To appreciate this claim, recall that we are still looking for a reductive account of color, but as well, have rejected Physicalist attempts at reduction. With that in mind, we might step back and notice that the Physicalist account of color was given by focusing largely, if not completely, on the object itself, leaving aside our experience of color–what it is like and how it might play a role in understanding color. Perhaps the absence of even a reference to experience is the source of the trouble. For certainly our motivation to understand color itself comes from reflection on our experience of color–especially as we put that alongside an account of reality that tells us to be suspicious of our common sense experiences of the world. Maybe we will do better by approaching the nature of color with a role for the fact that color is an experienced quality.
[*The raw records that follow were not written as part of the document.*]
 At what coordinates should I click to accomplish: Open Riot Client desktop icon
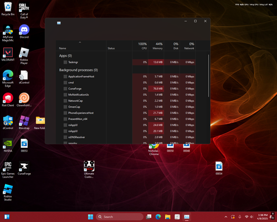click(8, 99)
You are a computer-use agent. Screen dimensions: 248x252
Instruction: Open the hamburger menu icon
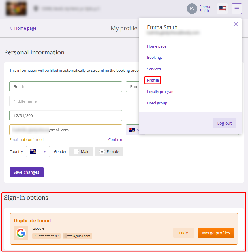236,9
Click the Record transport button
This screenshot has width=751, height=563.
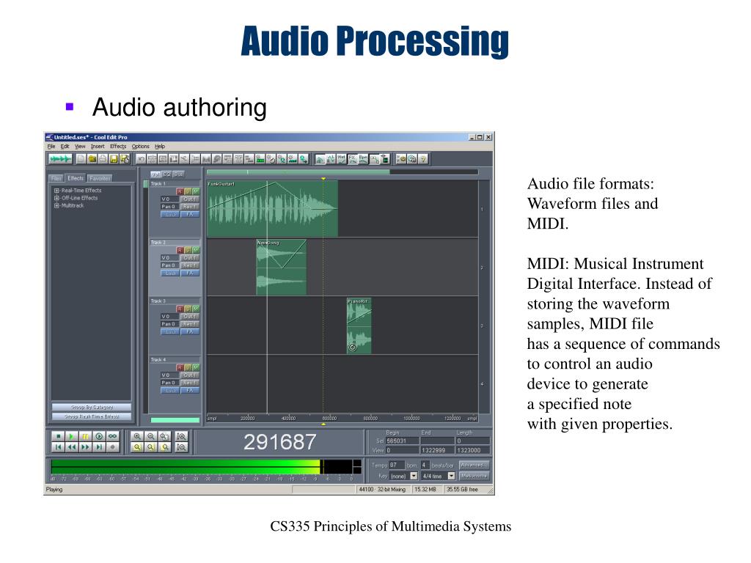click(x=113, y=447)
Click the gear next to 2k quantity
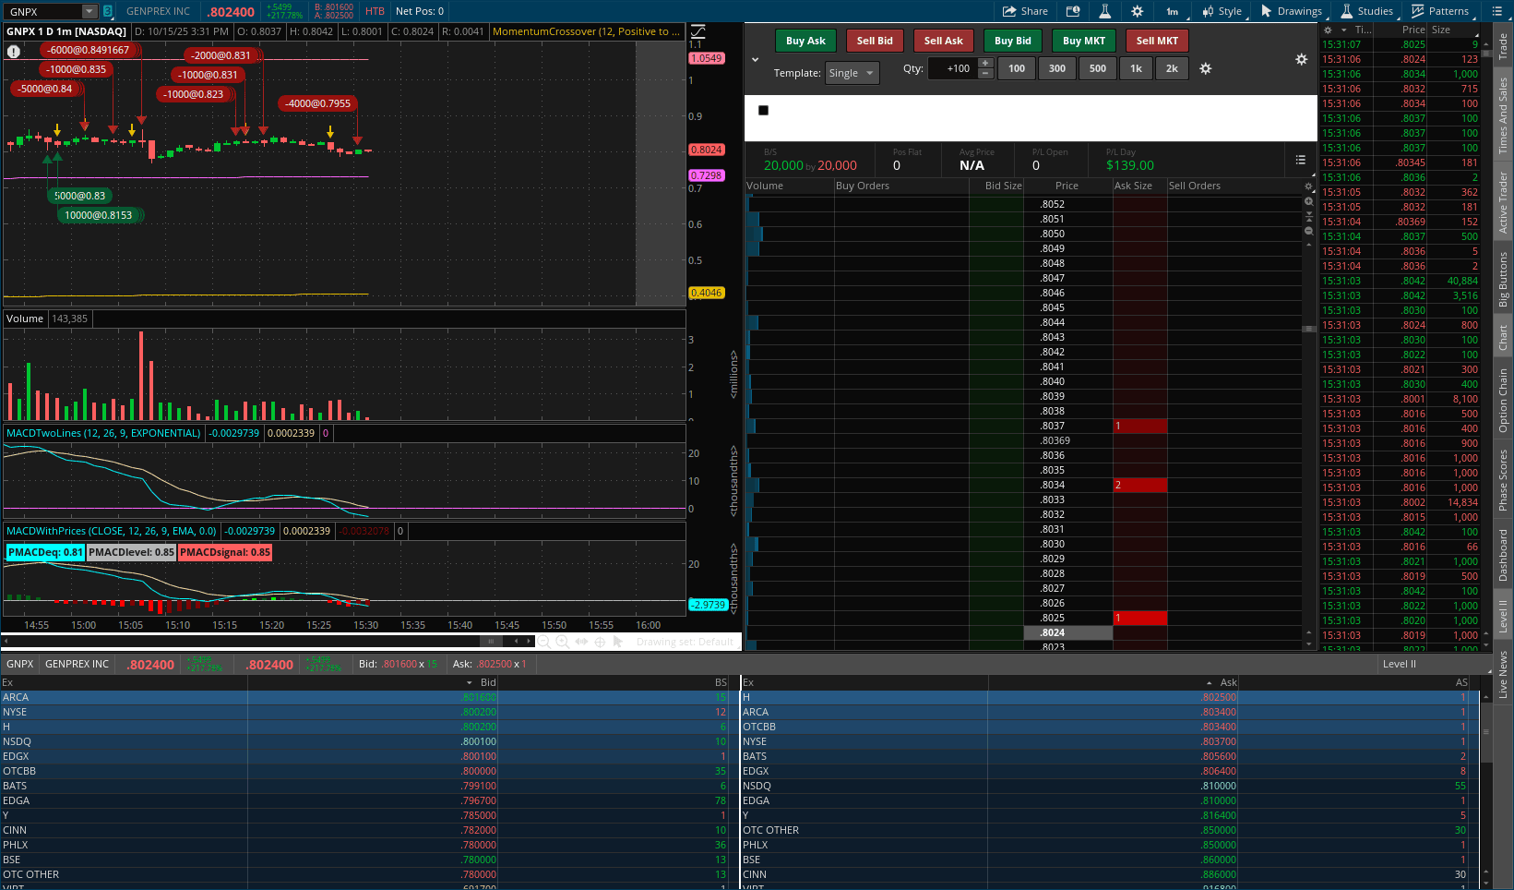This screenshot has width=1514, height=890. pos(1205,68)
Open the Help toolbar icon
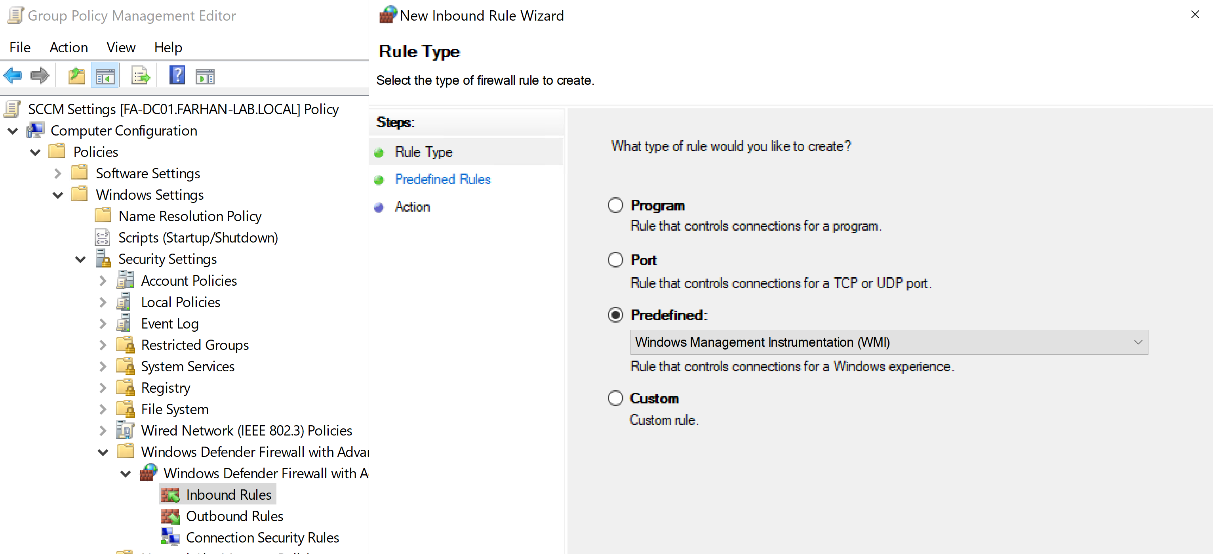 click(x=177, y=75)
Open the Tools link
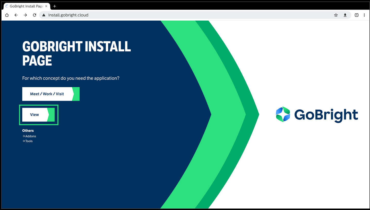370x210 pixels. coord(29,141)

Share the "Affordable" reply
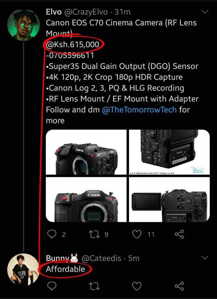pyautogui.click(x=179, y=286)
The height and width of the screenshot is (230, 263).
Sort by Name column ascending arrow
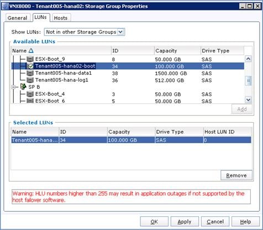[x=31, y=51]
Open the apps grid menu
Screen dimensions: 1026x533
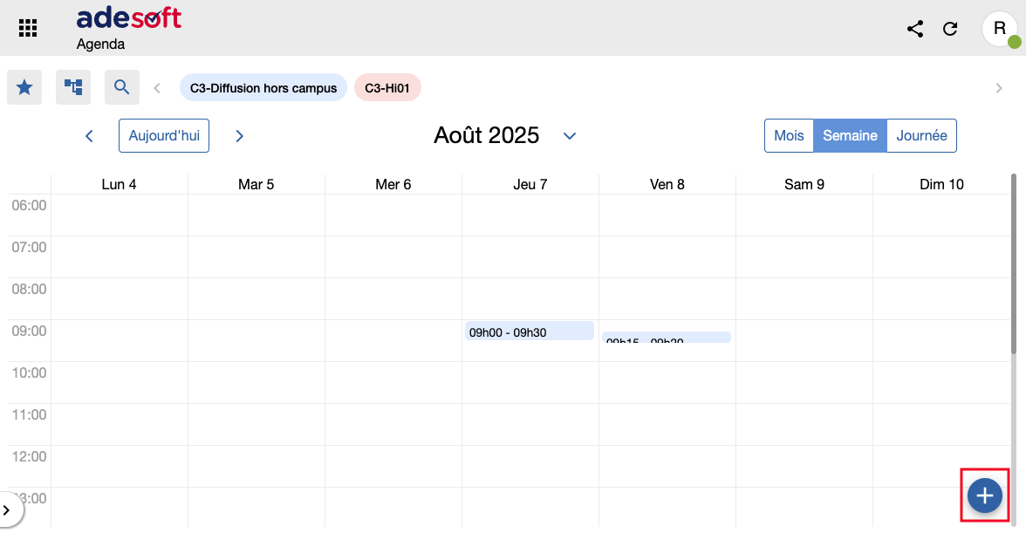[28, 29]
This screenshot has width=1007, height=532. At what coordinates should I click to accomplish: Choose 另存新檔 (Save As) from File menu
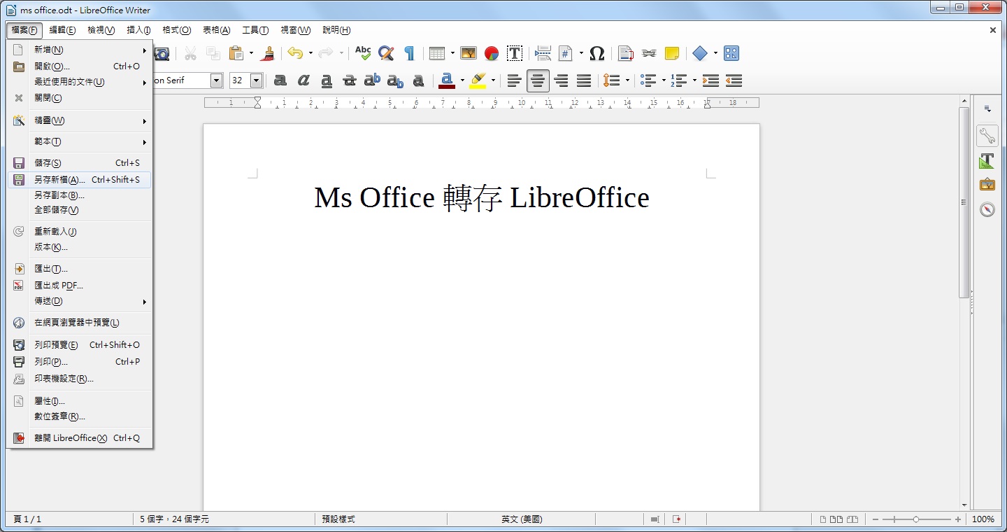59,180
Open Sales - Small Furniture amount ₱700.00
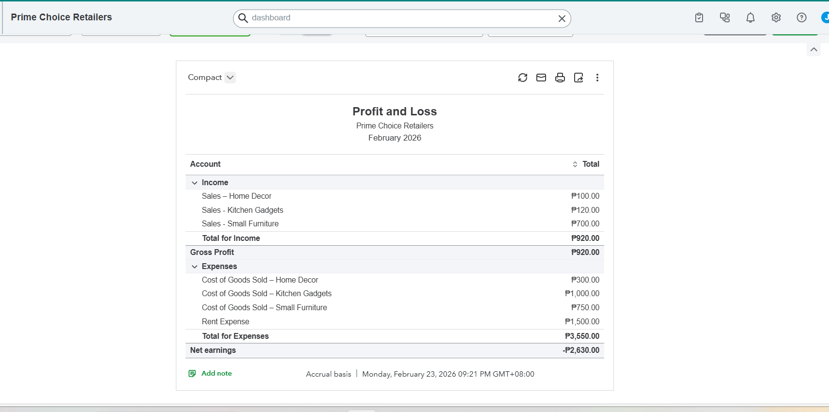The height and width of the screenshot is (412, 829). (x=585, y=223)
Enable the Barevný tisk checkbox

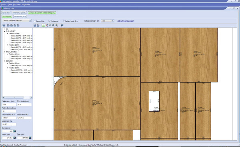[x=35, y=21]
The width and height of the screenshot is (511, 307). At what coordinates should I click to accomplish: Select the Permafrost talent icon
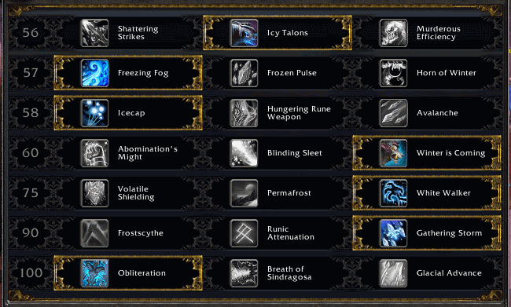pos(244,193)
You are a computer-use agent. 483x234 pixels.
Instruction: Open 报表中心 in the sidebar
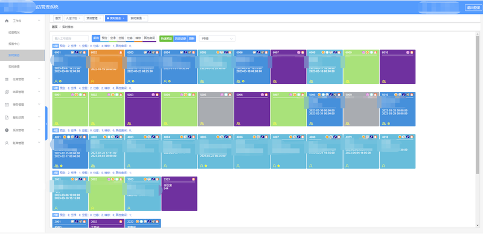click(x=14, y=44)
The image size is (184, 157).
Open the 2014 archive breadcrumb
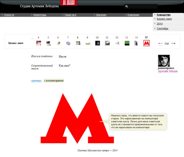pos(160,24)
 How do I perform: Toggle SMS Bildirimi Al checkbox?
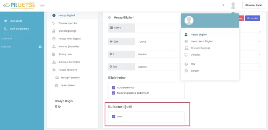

With this in mind, we might develop an account of color that brings out the extent to which the particular nature of color is linked with experiences of color, though the color itself is still said to be a property of objects.

To develop this account, philosophers draw attention to the following true biconditional:

(C): x is red if and only if x appears red under standard conditions.

Red objects, that is, appear red in standard conditions (to normal perceivers), and if an object appears red to a normal perceiver, in normal conditions, then that object is red. What explains this? Here it is claimed that C is true because of a deeper truth about color, namely, that the color of an object just is the disposition of that object to appear red. Let us call this DC, and let it be the Dispositionalist’s definition of color.

(DC): x is red = x is disposed to appear red (to normal perceivers in standard conditions).

Of course, there are also corresponding biconditionals for shapes of objects. Examination of their different status will make clearer the goal and nature of Dispositionalism. Consider then,

(S): x is square iff x appears square under standard conditions (to normal perceivers)

This too is true, but does not entail a parallel treatment of square’s essence. For we will not accept,

(DS): x is square = x is disposed to appear square (to normal perceivers in standard conditions).

The reason we will not move from S to DS is instructive. For when it comes to such properties as being square, we believe that an account of its nature can be given by simple appeal to an objects’ physical properties, without appeal to how it appears to perceivers. We have no temptation to give a dispositionalist account of square for the essence of square. In contrast, color can be thought of as a property of physical objects, but only in a thin sense, namely, the disposition to cause in us certain experiences. Which experience? The appearance of the very color in question.

The merits of this account are numerous. First, we have found a way to keep our common sense claim, CS from above, though with a reinterpretation of CS. Objects are colored, though not in a basic sense. Second, we now also have room to take seriously the dictates of science according to which the basic entities of reality are not colored. What we can say is that if those basic entities are put together in suitable ways, ordinary objects come to have certain powers or dispositions, namely in this case, to cause experience of colors such as red. This makes for another merit. Objects can said to be red, or blue, and so forth, and we can distinguish veridical from non-veridical perceptions of color. One might experience a truly blue object as green, because either the viewing conditions are not standard (for instance, in certain kinds of light), or because something is amiss with the perceiver. In the second case, the perception was not veridical, for there is a way the object really is colored. This allows, in other words, for intersubjective agreement about the colors of objects, and thus keeps color from being purely subjective or relative. Finally, we can say that objects do have their colors even when not being observed, or even when they are in the dark. For even in the dark, objects do have the disposition to appear certain ways, and of course, that is what we are saying color really is. In this way color is said to be real, as we want when considering the matter from common sense. Yet in another sense, color is relative to a perceiver–for an object only has a disposition to appear red–and the experience of red, for instance, does require a perceiver, and an element of subjectivity. The total package then is a nice blend of objective and subjective elements, and for many is just what we should expect from a good explanation of color.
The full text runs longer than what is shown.